_Assignment:_
Repeat all entries exactly.

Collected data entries

======

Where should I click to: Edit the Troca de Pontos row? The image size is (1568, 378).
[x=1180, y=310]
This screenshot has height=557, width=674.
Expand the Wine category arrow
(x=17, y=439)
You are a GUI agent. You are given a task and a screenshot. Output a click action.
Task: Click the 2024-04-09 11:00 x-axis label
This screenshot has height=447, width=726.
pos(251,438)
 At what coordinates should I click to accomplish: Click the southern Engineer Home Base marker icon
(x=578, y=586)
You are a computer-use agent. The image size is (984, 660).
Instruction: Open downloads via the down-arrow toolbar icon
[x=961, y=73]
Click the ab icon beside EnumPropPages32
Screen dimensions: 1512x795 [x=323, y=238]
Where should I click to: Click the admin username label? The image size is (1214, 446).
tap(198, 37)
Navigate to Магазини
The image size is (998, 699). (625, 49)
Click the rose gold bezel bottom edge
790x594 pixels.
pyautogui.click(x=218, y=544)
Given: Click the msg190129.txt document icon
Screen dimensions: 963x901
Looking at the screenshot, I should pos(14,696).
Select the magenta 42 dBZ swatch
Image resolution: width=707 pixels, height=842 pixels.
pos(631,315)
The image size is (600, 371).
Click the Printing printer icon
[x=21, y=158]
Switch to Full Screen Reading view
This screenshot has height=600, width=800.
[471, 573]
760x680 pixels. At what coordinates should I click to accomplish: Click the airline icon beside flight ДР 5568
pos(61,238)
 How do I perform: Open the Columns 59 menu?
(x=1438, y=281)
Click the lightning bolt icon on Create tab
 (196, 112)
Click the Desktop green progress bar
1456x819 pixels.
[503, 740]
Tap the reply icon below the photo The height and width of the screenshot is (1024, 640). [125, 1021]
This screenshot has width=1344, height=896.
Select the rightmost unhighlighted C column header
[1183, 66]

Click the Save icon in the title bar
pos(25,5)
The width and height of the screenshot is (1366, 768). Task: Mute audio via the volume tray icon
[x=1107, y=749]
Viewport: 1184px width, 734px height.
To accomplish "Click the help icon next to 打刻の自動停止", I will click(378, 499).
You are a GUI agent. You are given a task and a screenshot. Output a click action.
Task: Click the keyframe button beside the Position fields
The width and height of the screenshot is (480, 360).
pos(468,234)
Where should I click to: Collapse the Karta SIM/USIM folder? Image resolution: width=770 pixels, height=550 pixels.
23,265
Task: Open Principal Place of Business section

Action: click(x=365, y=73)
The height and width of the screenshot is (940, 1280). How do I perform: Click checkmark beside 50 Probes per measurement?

======

_Exercise result:_
Where should I click to: Edit the Troca de Pontos row? The image size is (1568, 378).
[x=1180, y=310]
This screenshot has height=557, width=674.
Expand the Wine category arrow
(x=17, y=439)
You are a GUI agent. You are given a task and a screenshot. Output a click action.
Task: Click the 2024-04-09 11:00 x-axis label
This screenshot has height=447, width=726.
pos(251,438)
 At what coordinates should I click to accomplish: Click the southern Engineer Home Base marker icon
(x=578, y=586)
You are a computer-use agent. The image size is (984, 660).
Instruction: Open downloads via the down-arrow toolbar icon
[x=961, y=73]
Click the ab icon beside EnumPropPages32
Screen dimensions: 1512x795 [x=323, y=238]
Where should I click to: Click the admin username label? The image size is (1214, 446).
tap(198, 37)
Navigate to Магазини
The image size is (998, 699). (625, 49)
Click the rose gold bezel bottom edge
790x594 pixels.
pyautogui.click(x=218, y=544)
Given: Click the msg190129.txt document icon
Screen dimensions: 963x901
Looking at the screenshot, I should pos(14,696).
Select the magenta 42 dBZ swatch
Image resolution: width=707 pixels, height=842 pixels.
pos(631,315)
The image size is (600, 371).
Click the Printing printer icon
[x=21, y=158]
Switch to Full Screen Reading view
This screenshot has height=600, width=800.
[471, 573]
760x680 pixels. At what coordinates should I click to accomplish: Click the airline icon beside flight ДР 5568
pos(61,238)
 How do I perform: Open the Columns 59 menu?
(x=1438, y=281)
Click the lightning bolt icon on Create tab
 (196, 112)
Click the Desktop green progress bar
1456x819 pixels.
[503, 740]
Tap the reply icon below the photo The height and width of the screenshot is (1024, 640). [125, 1021]
This screenshot has width=1344, height=896.
Select the rightmost unhighlighted C column header
[1183, 66]

Click the Save icon in the title bar
pos(25,5)
The width and height of the screenshot is (1366, 768). Task: Mute audio via the volume tray icon
[x=1107, y=749]
Viewport: 1184px width, 734px height.
To accomplish "Click the help icon next to 打刻の自動停止", I will click(378, 499).
You are a GUI agent. You are given a task and a screenshot. Output a click action.
Task: Click the keyframe button beside the Position fields
The width and height of the screenshot is (480, 360).
pos(468,234)
Where should I click to: Collapse the Karta SIM/USIM folder? Image resolution: width=770 pixels, height=550 pixels.
23,265
Task: Open Principal Place of Business section

Action: click(x=365, y=73)
The height and width of the screenshot is (940, 1280). How do I perform: Click checkmark beside 50 Probes per measurement?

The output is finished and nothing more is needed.